1. Field of the Invention
The present invention relates to an Fe-based soft magnetic alloy suitable as materials for use in magnetic cores of various transformers and saturable reactors, various choke coils, various magnetic heads and the like and suitable as magnetic materials for use in various sensors and the like and a method of producing the same.
2. Description of the Related Art
For example, conventionally used as the magnetic materials for various magnetic parts in power supplies and magnetic heads have been mainly Permalloy, Fe-Al-Si alloy, silicon steel, ferrite and the like.

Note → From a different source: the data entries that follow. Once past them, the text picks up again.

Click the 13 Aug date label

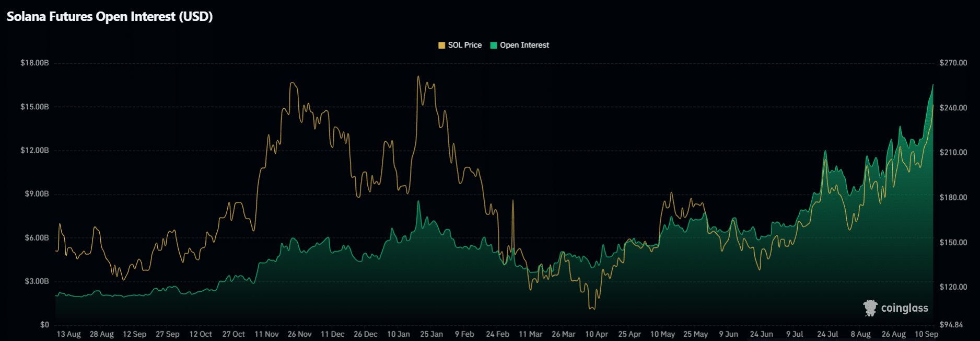[68, 334]
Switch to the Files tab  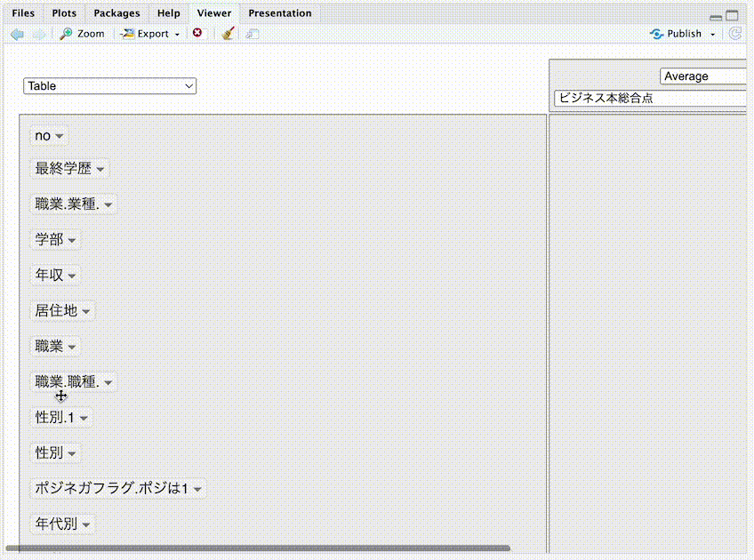coord(23,13)
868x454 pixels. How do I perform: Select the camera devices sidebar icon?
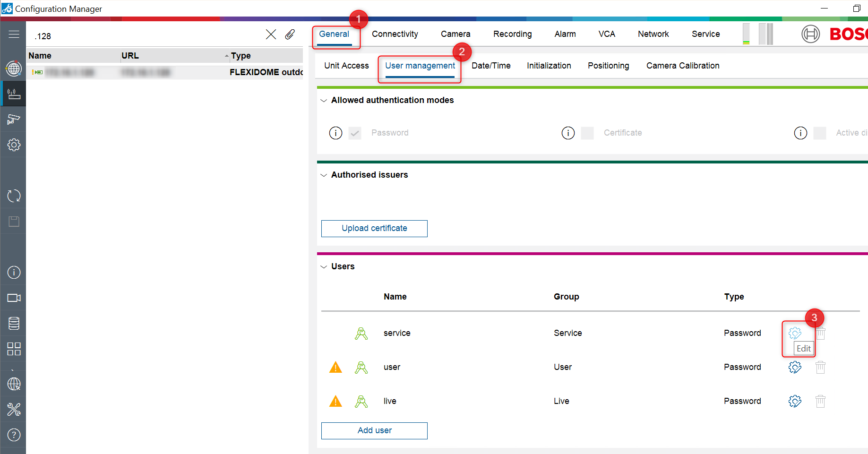pyautogui.click(x=14, y=119)
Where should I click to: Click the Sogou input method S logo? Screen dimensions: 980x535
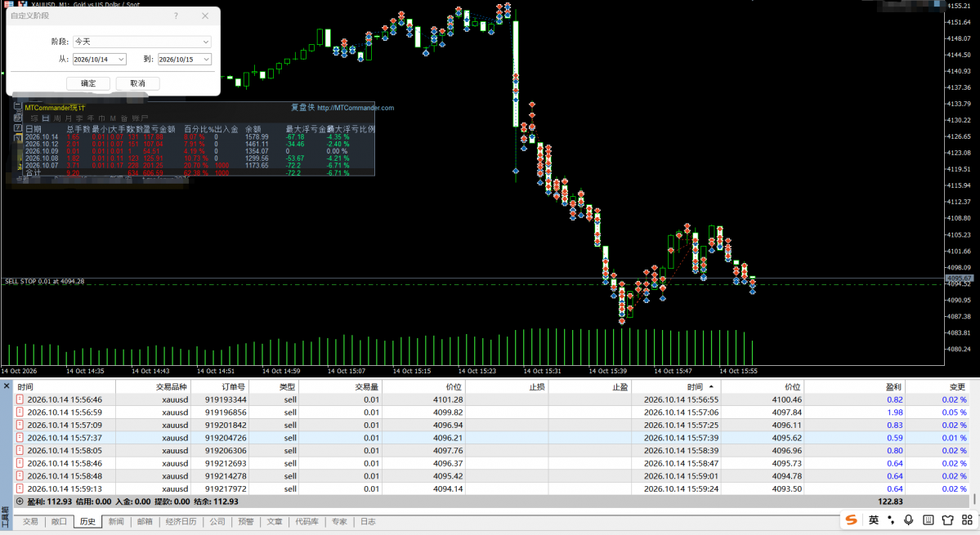point(851,519)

Meanwhile, there have been increasing demands for miniaturization, higher efficiency and the like of electronic equipment and appliances in recent years and, for example switching frequencies of power supplies have been and will be a high frequency in order to meet these requirements. It thus has been desired that the magnetic materials constituting magnetic parts should have improved properties such as low iron loss, high saturation magnetic flux density and the like in the high frequency region.
The above-mentioned materials, however, are not satisfactory as regards these requirements. Amorphous alloys thus have attracted attention recently in their role of the soft magnetic materials meeting the requirements associated with high frequency.
Amorphous alloys show the excellent soft magnetic properties such as high permeability, low coercive force and the like. They also have the properties of low iron loss, high squareness ratio and the like at high frequency. Because of these advantages some of amorphous alloys practically have been used as the magnetic material for switching power supplies. For example, Co-based amorphous alloys have been used for saturable reactors and the like, while Fe-based amorphous alloys for choke coils and the like.
These amorphous alloys also have many problems to solve, however. For example, Co-based amorphous alloys exhibit the excellent properties, having low iron loss, high squareness ratio and the like in the high frequency region. On the other hand, however, they have the disadvantage that they are comparatively high priced and less likely to find wide prevalent use. Fe-based amorphous alloys are reasonably priced and eligible for wide prevalent use. On the other hand, however, they have the disadvantage that they don't acquire zero magnetostriction, their magnetic properties are susceptible to large deterioration due to stress by setting constraction of resin at the time of resin molding and the like and there is a high incidence of noises associated with magnetostriction vibration.
Meanwhile, Fe-based soft magnetic alloys having precipitated super fine crystal grains and the soft magnetic properties comparable to those of Co-based amorphous alloys have been proposed recently (cf. Japanese Patent Laid Open No. 320504/1988). These Fe-based soft magnetic alloys have the excellent soft magnetic properties but also the advantages described below. That is, Since they have low magnetostriction and they are based on Fe, their price is on a comparatively reasonable level. Because of these advantages Fe-based soft magnetic alloys have attracted attention as a magnetic material to replace Co-based amorphous alloys.
However, the above-mentioned Fe-based soft magnetic alloys had a weakness that their magnetic properties have large dependence on the heat treatment temperatures during their production process. That is, in the above-mentioned Fe-based soft magnetic alloys, alloy matrices are once made amorphous and then heat-treated in a range of temperatures close to the crystalization temperature in order to precipitate fine crystal grains. The excellent magnetic properties are generated with precipitation of said fine crystal grains. The range of optimum heat treatment temperatures is narrow, however. Furthermore, a very large amount of energy is discharged at the time crystalization occurs from the amorphous state. These make it highly likely that the heat treatment temperature in the production steps exceeds the prescribed range of temperatures. When the heat treatment temperature exceeds the prescribed range, coarse crystal grains are liable to precipitate and the above-mentioned excellent magnetic properties cannot be obtained.